My daughter’s response (after laughing).
> Next they’re gonna be like. “In Top Gun, that’s not what a jet engine sounds like because they added lion roars, and there are no lions in a jet engine.”
And she’s right, that’s what I really learned from that documentary. Sound effects aren’t _supposed_ to sound real. They’re meant to evoke emotions. And that means they use things familiar to the listener. Mind you, I’m not saying that a 50hz buzz would have evoked different emotions, that’s a bit extreme. But sometimes using something more visceral to a listener is intentional. The foley editor for Top Gun recorded jet engines, but they were boring. She wanted to capture the emotions of a dog fight, so she used wild animals.
But yeah, often they’re lazy and use what they’ve got on file.

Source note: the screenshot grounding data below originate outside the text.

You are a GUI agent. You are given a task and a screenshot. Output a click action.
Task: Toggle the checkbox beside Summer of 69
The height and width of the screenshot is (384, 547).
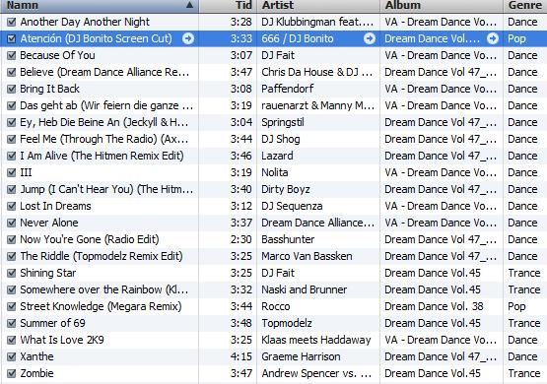click(x=12, y=323)
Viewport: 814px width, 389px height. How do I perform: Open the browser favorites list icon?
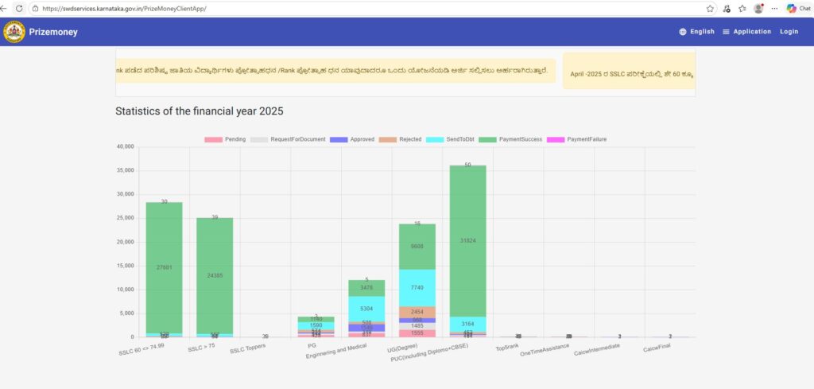coord(742,8)
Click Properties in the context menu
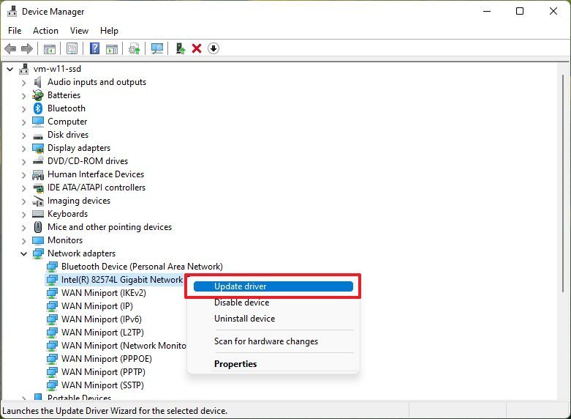 click(235, 364)
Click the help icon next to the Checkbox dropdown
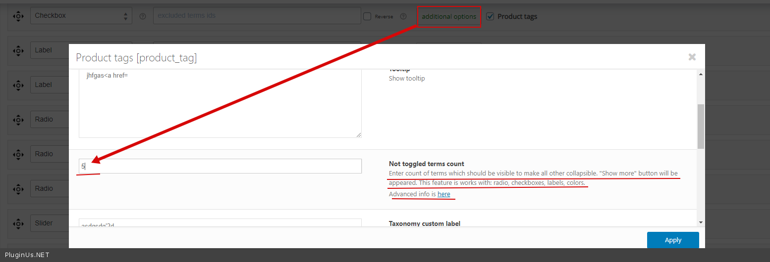 click(x=143, y=16)
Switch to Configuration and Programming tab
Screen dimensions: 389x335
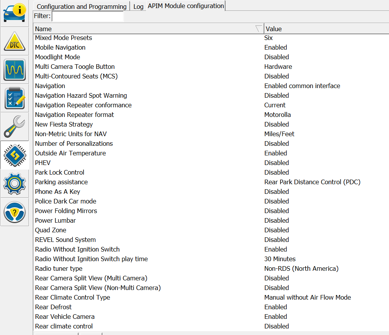point(82,7)
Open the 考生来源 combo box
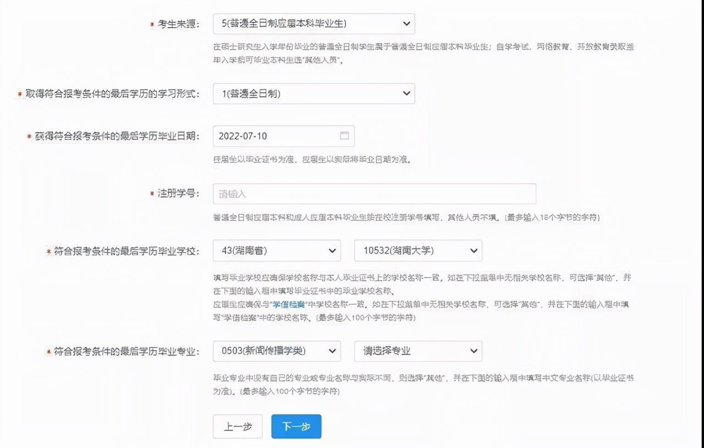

Although not her bf (Chris Bonis). He carries a recorder whenever he goes. The ice sword breaking free in Frozen II is him stepping on a frozen stream at my mom’s place. A creaking door in it is her basement door. The muaddib (desert mouse) in Dune has the sound of its feet carefully synced with its movement. His attention to detail is amazing.
@az It's disturbingly common to see American power sockets in scenes supposedly taking place in Europe. Less obvious is when they use typefaces that didn't exist at the time the story is set.
I really had a funny time watching 1408 on Amazon, because whenever I would pause it "trivia" would pop up pointing out "continuity errors."
Ah yes, you'll find a lot of continuity errors in a movie about a man in a haunted room that makes him (and the audience) unsure of what's real and what's not.
If anyone is wondering, here's what 50 Hz and 60 Hz ground hums sound like.
As a European, yes, that 50 Hz hum does sound viscerally far more familiar! But I would not notice if lights in a film sound "wrong". If anything, they'd just sound like "film lights", I suppose.